Following these animal studies, the first human trials of perfluorocarbon liquid breathing were conducted in Philadelphia, Pennsylvania, in 1989. These early trials involved critically ill infants who were experiencing severe respiratory failure. Total liquid ventilation (TLV), where the lungs are completely filled with oxygenated perfluorocarbon, was administered using a gravity-assisted approach. While these infants showed initial improvements in lung function and gas exchange, they ultimately succumbed to their underlying conditions.

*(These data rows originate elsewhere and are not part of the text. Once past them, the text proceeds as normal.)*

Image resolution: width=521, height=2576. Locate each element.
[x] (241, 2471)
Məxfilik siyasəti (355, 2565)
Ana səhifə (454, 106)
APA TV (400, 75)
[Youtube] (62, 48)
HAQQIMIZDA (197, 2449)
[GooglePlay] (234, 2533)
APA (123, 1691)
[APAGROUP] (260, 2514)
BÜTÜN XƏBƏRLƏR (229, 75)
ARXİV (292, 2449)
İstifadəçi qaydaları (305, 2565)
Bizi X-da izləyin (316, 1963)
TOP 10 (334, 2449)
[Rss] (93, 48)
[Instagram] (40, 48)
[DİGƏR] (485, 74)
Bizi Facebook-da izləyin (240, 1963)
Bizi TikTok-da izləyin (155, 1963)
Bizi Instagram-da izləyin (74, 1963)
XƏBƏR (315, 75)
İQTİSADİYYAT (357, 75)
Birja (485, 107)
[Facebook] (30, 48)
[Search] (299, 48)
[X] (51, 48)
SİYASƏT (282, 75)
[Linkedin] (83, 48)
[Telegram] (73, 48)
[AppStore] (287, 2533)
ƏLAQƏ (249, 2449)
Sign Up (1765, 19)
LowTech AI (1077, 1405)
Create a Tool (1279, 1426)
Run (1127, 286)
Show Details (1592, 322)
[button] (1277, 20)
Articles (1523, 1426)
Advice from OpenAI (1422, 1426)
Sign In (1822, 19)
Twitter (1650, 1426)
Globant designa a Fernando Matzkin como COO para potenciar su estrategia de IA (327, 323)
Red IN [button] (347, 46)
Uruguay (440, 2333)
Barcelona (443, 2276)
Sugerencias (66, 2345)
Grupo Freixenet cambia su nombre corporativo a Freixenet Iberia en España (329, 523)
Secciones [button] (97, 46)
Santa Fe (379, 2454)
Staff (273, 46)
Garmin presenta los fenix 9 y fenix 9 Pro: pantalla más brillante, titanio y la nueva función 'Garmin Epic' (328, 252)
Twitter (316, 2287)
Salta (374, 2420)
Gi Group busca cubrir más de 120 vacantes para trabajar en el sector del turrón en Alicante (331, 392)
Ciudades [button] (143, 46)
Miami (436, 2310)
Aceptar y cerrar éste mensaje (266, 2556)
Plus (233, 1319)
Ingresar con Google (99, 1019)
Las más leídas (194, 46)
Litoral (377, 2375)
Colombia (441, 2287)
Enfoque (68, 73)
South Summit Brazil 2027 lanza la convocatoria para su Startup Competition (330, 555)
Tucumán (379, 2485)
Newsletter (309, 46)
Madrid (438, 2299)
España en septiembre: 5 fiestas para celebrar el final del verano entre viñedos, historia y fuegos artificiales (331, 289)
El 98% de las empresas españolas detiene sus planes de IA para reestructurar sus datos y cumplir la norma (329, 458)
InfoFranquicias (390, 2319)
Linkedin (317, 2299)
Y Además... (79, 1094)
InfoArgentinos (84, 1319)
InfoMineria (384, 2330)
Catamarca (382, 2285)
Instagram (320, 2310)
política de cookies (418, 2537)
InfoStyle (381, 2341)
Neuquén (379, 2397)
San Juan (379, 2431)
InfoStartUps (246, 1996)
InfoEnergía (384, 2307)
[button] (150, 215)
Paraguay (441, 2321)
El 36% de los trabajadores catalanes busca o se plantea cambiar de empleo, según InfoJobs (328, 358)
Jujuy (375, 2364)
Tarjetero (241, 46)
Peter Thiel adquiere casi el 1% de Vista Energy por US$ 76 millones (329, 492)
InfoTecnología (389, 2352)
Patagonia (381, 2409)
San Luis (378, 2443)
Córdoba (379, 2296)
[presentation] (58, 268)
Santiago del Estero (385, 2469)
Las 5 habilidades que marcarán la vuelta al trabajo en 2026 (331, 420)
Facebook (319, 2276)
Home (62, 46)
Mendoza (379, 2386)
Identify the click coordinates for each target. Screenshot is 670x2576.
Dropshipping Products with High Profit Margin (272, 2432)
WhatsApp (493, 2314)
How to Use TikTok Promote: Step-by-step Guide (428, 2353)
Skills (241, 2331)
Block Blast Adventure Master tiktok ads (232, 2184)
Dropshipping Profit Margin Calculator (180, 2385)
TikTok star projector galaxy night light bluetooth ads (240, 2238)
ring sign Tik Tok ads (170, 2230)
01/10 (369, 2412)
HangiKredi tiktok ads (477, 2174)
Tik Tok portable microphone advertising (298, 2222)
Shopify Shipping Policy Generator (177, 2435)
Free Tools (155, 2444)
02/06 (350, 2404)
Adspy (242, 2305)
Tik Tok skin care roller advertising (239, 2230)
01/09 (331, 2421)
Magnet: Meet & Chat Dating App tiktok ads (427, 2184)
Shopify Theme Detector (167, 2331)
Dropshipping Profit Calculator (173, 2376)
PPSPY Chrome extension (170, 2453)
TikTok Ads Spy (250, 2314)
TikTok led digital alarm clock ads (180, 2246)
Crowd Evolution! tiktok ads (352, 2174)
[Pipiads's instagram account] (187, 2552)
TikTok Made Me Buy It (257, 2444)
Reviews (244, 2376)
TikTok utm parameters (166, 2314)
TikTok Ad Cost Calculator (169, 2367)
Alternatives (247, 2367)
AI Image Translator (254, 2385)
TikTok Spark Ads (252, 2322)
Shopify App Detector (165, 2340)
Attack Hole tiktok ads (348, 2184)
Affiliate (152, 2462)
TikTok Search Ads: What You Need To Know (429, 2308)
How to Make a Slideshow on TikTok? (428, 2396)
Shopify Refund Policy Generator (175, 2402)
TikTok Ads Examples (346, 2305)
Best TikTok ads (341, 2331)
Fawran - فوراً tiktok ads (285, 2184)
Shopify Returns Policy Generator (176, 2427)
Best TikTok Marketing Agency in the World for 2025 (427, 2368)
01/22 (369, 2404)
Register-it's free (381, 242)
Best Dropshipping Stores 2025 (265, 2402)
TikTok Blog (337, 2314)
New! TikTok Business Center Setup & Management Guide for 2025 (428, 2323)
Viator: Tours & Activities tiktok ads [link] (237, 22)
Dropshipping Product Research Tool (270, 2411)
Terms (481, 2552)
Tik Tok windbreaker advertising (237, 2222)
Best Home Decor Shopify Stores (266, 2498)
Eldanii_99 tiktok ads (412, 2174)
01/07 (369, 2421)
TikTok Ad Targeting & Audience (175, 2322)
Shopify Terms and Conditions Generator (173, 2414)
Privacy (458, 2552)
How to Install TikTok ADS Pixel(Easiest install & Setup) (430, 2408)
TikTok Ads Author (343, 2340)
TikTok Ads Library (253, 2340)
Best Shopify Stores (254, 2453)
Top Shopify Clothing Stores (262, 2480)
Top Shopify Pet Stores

Medical Applications and Current Research
Perfluorocarbon liquid breathing, particularly in its partial liquid ventilation (PLV) form, is investigated for various medical conditions. PLV involves filling the lungs with a perfluorocarbon to about 40% of the total lung capacity, with conventional mechanical ventilation then delivering breaths on top of this liquid. This method is considered more technologically feasible than total liquid ventilation.
A primary area for its use is in pediatric medicine, especially for premature infants suffering from respiratory distress syndrome (RDS). Traditional positive-pressure ventilation methods can sometimes contribute to lung injury in these vulnerable neonates. Liquid ventilation can mitigate these high-pressure gradients and improve lung compliance and gas exchange in premature infants.
Beyond neonatal care, perfluorocarbon liquid breathing is also investigated for acute respiratory distress syndrome (ARDS) in adults. In ARDS, the lungs become stiff and inflamed, and perfluorocarbons can help by reducing inflammation, improving the distribution of air and blood flow, and acting as a lavage to clear debris from the airways. Research also explores perfluorocarbons for pulmonary drug delivery, where their properties allow for more uniform distribution of medications within diseased lungs.
Challenges and Considerations
Despite its potential, perfluorocarbon liquid breathing faces challenges that limit its widespread clinical use. A physiological hurdle is the high density and viscosity of perfluorocarbons compared to air. Perfluorocarbons are nearly twice as dense as water, meaning breathing muscles, like the diaphragm, must exert substantial effort to move the liquid. This increased work of breathing can be exhausting and problematic, especially for patients with compromised respiratory function.
Another physiological concern is the efficiency of carbon dioxide removal. While perfluorocarbons dissolve oxygen well, they are less efficient at clearing carbon dioxide, which can lead to a buildup of CO2 in the body (respiratory acidosis). This requires a high flow rate of breathing fluid that human lungs cannot sustain without assistance. The transition from liquid to gas breathing can also be complicated and potentially dangerous if not all the liquid is removed, leading to complications like pneumonia.
Logistically, implementing perfluorocarbon liquid breathing, particularly total liquid ventilation, requires complex specialized equipment. This includes a system with a membrane oxygenator, heaters to maintain the liquid at body temperature, and pumps to precisely deliver and remove the perfluorocarbon from the lungs. Such intricate systems are expensive and challenging to operate, preventing this technique from becoming a routine treatment in most clinical settings.